Nous lisons toujours le Tasse avec plaisir : je suis assurée que vous le souffririez, si vous étiez en tiers : il y a une grande différence entre lire un livre toute seule, ou avec des gens qui relèvent les beaux endroits et qui réveillent l’attention. Cette morale de Nicole est admirable, et Cléopâtre va son train, mais sans empressement, et aux heures perdues : c’est ordinairement sur cette lecture que je m’endors ; le caractère m’en plaît beaucoup plus que le style. Pour les sentiments, j’avoue qu’ils me plaisent, et qu’ils sont d’une perfection qui remplit mon idée sur la belle âme. Vous savez aussi que je ne hais pas les grands coups d’épée, tellement que voilà qui est bien, pourvu que l’on m’en garde le secret.
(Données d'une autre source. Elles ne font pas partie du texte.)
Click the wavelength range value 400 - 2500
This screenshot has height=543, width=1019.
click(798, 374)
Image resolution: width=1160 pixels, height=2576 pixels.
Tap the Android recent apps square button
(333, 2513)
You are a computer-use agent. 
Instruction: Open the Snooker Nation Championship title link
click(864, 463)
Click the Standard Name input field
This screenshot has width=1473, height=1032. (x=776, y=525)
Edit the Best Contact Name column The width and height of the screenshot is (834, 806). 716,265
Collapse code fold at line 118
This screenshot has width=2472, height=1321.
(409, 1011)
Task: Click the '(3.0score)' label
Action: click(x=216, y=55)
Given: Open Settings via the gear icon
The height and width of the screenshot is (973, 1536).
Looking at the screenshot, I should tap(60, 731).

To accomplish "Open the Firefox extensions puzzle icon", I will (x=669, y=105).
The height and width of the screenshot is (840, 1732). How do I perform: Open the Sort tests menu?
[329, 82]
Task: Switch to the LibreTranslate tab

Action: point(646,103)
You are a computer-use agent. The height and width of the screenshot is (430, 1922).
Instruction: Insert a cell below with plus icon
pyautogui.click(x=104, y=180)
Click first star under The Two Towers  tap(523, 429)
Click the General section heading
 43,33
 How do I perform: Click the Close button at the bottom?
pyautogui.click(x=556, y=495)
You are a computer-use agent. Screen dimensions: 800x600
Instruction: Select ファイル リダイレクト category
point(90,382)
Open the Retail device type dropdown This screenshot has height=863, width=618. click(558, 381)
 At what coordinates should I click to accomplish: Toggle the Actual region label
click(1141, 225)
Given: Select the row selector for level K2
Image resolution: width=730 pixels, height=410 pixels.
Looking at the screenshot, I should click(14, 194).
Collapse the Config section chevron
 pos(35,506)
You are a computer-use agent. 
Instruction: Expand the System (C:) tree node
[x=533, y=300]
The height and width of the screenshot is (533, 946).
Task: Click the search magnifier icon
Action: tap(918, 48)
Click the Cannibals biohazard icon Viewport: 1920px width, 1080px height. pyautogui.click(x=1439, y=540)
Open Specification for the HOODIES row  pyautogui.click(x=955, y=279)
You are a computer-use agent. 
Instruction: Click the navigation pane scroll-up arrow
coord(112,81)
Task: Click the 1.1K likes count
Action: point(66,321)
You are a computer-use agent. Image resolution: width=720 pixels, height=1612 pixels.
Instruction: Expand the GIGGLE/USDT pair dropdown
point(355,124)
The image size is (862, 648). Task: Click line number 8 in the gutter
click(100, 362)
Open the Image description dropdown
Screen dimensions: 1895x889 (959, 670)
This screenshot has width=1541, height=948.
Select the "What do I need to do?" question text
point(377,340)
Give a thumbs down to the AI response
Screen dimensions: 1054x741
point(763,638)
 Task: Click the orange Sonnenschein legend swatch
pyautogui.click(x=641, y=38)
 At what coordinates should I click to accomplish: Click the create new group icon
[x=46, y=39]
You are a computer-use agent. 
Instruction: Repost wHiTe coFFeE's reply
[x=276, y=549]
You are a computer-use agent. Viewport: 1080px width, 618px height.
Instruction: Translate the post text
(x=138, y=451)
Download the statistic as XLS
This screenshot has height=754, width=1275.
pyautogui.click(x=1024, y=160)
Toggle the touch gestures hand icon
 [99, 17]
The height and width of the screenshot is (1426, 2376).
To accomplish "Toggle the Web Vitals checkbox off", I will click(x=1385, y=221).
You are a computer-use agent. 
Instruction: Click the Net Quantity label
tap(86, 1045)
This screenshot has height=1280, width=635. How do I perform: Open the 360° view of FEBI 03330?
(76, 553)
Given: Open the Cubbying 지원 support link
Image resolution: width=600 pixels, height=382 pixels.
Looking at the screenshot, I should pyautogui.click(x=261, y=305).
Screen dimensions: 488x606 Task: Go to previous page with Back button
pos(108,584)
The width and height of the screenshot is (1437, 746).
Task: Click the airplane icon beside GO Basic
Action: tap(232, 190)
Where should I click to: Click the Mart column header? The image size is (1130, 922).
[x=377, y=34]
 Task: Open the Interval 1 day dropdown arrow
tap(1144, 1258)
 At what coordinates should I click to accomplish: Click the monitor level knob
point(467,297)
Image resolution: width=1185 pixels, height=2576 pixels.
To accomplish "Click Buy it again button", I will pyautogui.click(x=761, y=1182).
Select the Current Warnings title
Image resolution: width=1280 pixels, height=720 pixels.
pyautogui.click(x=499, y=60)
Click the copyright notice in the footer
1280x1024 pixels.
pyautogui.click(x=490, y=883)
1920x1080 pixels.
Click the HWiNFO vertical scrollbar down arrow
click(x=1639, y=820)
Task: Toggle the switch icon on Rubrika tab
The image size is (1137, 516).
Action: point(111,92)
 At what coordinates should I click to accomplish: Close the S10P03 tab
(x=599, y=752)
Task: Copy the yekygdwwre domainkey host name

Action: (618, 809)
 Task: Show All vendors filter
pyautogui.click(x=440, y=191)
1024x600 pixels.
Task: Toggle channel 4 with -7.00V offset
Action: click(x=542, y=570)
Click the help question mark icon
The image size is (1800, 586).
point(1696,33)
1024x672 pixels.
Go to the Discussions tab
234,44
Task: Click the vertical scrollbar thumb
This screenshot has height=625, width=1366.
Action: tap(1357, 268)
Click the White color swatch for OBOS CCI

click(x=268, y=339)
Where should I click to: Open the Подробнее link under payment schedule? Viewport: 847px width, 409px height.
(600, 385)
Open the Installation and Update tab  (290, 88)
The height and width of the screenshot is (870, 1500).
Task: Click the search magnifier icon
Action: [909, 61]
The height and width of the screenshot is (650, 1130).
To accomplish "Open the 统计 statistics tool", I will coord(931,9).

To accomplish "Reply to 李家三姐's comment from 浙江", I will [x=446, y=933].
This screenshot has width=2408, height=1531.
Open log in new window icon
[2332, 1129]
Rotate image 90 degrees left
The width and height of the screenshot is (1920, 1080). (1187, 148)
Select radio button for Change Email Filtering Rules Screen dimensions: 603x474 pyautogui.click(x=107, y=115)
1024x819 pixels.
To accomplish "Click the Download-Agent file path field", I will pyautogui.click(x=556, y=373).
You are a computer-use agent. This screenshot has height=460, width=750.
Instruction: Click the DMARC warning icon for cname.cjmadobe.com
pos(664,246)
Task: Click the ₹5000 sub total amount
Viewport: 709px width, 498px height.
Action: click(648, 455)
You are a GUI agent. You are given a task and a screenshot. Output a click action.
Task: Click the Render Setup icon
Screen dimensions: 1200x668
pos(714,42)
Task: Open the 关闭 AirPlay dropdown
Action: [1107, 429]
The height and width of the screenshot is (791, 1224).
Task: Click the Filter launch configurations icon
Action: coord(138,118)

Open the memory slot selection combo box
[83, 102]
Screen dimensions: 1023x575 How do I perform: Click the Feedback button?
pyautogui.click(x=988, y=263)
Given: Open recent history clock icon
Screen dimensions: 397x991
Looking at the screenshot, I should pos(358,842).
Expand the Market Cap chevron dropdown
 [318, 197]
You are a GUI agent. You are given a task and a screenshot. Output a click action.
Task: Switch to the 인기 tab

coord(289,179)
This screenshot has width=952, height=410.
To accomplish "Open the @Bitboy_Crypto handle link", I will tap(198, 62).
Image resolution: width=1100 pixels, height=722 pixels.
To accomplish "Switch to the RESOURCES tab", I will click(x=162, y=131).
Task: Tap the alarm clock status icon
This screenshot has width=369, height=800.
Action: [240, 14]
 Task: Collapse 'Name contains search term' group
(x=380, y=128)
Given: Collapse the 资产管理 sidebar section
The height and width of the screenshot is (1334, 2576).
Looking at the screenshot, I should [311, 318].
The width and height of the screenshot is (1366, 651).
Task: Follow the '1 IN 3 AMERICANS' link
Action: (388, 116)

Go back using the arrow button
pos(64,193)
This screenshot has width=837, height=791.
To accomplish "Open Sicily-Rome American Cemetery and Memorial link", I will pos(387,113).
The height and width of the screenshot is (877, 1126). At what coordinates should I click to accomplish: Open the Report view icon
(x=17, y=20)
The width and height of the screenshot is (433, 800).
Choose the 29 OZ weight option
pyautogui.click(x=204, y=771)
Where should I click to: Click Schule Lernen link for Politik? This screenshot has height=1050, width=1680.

Mademoiselle du Plessis nous honore souvent de sa présence : elle disait hier à table qu’en basse Bretagne on faisait une chère admirable, et qu’aux noces de sa belle-sœur on avait mangé pour un jour douze cents pièces de rôti : nous demeurâmes tous comme

  1. Philippe, second fils de Louis XIV, mort le 10 juillet 1671.
  2. C’était la sœur du maréchal de Bellefonds, et la mère de celui qui sauva la France à Denain. Elle avait beaucoup d’esprit, et cet esprit était malin et plaisant. Son mari avait servi de second à M. de Nemours, dans ce duel Jameux où M. de Beaufort le tua. Le prince de Conti ayant quitté le petit collet, fit le singulier projet, pour établir sa réputation, de se battre contre le duc d’York, depuis Jacques II, qui était alors en France. Ce fut M. de Villars qu’il choisit pour second, dans la vue de donner plus d’éclat à ce combat, qui pourtant ne se lit pas. M. de Villars, quoique pauvre et sans naissance, réussit à la cour, à la guerre, dans les ambassades, près des femmes, près des princes, et cela en conservant l’estime générale.